■ PAGE EXTRACT
============================================================
The 800-calorie fast that promises to shift the pounds in 5 days
Sometime last year, largely in the name of vanity – a highly motivational tool, don’t knock it – I tried out an 800-1,100-calorie-a-day mail-delivered ‘fast’ diet called ProLon.
Eight hundred calories isn’t a lot (although since when did a fast have any calories?), but it happens to be the same amount as the meal-replacement diet that the NHS recently announced it would be prescribing to type-2 diabetics, following some promising results in its trials, which saw both weight and insulin levels plummet.
I needed every last ounce of motivation when my five days of ProLon first arrived in a box the size of a medium handbag. ‘Where’s the rest?’ I asked Kim Pearson, the down-to-earth nutritionist overseeing me. ‘What rest?’ she replied.
I circled the derisory amount of soup packets, nut bars, seaweed crackers and herbal teas for a few weeks, waiting for ‘the right moment’ (i.e a week when I had run out of excuses for not doing it), and guess what? Things weren’t as terrible as I’d anticipated.
I can’t claim it was as much fun as five days of Christmas comfort food... but then again, the results were infinitely more satisfying. There’s a lot of science testifying as to why this constitutes a ‘fast’: the bottom line is that, despite the low calories, it provides balanced nutrients for a fiveday kick-start blast.
Devised by Dr Valter Longo PhD, an American biogerontologist, it is – here’s the sales hook – designed to work on the body the same way an intermittent fast would. Who understands, apart from Dr Longo, how this actually works?
What we do seem to know (or, at least, most nutritionists agree to be the case) is that when you fast intermittently – either the 5:2 (sticking to 500 calories, two days a week), the 16:8 (consuming all your calories within an eight-hour period out of every 24) or variations thereof – the body benefits. Weight drops off, digestion improves, fat-burning increases, cholesterol decreases, mental clarity improves... and so it goes.
============================================================
■ RECORDS SHOWN

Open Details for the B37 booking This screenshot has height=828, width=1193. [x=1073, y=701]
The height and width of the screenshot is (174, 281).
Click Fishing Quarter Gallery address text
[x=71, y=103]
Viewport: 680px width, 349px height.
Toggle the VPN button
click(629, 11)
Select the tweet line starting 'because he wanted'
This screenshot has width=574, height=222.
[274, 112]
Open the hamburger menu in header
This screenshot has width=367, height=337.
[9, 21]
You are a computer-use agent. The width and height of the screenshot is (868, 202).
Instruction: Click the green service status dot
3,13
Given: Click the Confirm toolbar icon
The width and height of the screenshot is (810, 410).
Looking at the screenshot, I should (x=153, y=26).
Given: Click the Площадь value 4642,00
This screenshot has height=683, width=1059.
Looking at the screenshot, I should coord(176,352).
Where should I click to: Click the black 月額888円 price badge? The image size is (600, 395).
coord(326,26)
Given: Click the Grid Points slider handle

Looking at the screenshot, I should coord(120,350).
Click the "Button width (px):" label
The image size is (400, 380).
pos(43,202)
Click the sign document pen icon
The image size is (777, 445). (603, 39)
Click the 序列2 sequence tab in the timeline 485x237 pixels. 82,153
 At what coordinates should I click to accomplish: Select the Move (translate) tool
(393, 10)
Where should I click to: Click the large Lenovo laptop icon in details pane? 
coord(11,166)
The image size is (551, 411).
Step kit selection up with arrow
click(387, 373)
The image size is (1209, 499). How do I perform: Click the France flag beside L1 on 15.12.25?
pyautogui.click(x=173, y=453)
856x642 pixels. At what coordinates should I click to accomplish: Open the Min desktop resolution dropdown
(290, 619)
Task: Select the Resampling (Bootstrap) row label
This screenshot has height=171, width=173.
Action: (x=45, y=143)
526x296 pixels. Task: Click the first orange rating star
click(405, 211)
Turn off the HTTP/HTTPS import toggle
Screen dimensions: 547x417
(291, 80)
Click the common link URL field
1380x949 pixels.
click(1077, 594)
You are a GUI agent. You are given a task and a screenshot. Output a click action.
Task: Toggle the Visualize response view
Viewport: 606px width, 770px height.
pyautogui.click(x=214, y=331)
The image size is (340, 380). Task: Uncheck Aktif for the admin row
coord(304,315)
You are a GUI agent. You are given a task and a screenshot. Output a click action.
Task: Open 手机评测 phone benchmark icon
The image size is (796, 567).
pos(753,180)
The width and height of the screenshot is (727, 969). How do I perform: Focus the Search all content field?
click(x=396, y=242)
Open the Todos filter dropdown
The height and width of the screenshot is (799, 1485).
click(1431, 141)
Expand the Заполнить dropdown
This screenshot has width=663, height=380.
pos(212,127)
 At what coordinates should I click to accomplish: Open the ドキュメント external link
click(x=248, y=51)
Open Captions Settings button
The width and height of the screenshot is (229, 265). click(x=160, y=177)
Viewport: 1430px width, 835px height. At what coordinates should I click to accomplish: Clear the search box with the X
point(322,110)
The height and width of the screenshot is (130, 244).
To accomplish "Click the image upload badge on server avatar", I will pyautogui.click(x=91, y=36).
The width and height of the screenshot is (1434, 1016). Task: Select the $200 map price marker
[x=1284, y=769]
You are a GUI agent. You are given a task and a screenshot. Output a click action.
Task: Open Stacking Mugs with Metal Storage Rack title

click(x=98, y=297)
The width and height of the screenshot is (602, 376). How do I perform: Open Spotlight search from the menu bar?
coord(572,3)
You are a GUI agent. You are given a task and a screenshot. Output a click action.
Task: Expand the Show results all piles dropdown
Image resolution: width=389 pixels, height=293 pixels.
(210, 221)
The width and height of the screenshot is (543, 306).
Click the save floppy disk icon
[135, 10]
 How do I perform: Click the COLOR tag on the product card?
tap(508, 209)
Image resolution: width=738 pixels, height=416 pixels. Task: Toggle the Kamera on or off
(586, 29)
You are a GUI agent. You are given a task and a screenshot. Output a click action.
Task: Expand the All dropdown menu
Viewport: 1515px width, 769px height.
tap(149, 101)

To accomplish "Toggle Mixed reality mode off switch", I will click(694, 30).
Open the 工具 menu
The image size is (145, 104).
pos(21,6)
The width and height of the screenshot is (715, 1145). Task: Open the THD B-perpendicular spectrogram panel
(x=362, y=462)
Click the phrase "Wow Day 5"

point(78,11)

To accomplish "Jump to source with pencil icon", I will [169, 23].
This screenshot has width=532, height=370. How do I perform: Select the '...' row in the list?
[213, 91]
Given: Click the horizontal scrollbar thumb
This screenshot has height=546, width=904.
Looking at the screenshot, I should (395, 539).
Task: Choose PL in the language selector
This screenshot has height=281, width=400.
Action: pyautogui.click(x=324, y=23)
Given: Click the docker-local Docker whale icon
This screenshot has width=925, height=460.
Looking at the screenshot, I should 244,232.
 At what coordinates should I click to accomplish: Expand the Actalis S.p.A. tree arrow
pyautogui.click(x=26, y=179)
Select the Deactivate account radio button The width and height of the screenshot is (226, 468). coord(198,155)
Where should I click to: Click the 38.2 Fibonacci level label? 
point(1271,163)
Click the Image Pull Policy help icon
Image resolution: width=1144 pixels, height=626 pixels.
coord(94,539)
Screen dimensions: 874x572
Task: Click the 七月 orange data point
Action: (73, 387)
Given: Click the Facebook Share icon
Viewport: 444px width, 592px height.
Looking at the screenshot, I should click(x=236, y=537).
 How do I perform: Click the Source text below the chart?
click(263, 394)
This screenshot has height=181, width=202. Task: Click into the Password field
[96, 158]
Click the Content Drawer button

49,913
============================================================
■ WORK ORDER 1
Copy word for word the part of the ProLon fast article starting at "Eight hundred calories" and ending at "rest?’ she replied.".
■ WORK ORDER 2
Does the ProLon fast article agree with each statement? Answer yes or no for each, and quote the deciding words. (a) ProLon was delivered by mail. (b) Dr Valter Longo is a British nutritionist. (c) The 16:8 approach means taking in all your calories within eight hours of every 24.
Nothing in the lines is needed for this work.

■ WRITTEN ANSWER 1
Eight hundred calories isn’t a lot (although since when did a fast have any calories?), but it happens to be the same amount as the meal-replacement diet that the NHS recently announced it would be prescribing to type-2 diabetics, following some promising results in its trials, which saw both weight and insulin levels plummet.
I needed every last ounce of motivation when my five days of ProLon first arrived in a box the size of a medium handbag. ‘Where’s the rest?’ I asked Kim Pearson, the down-to-earth nutritionist overseeing me. ‘What rest?’ she replied.

■ WRITTEN ANSWER 2
(a) Yes: "mail-delivered ‘fast’ diet called ProLon"
(b) No: "an American biogerontologist"
(c) Yes: "consuming all your calories within an eight-hour period out of every 24"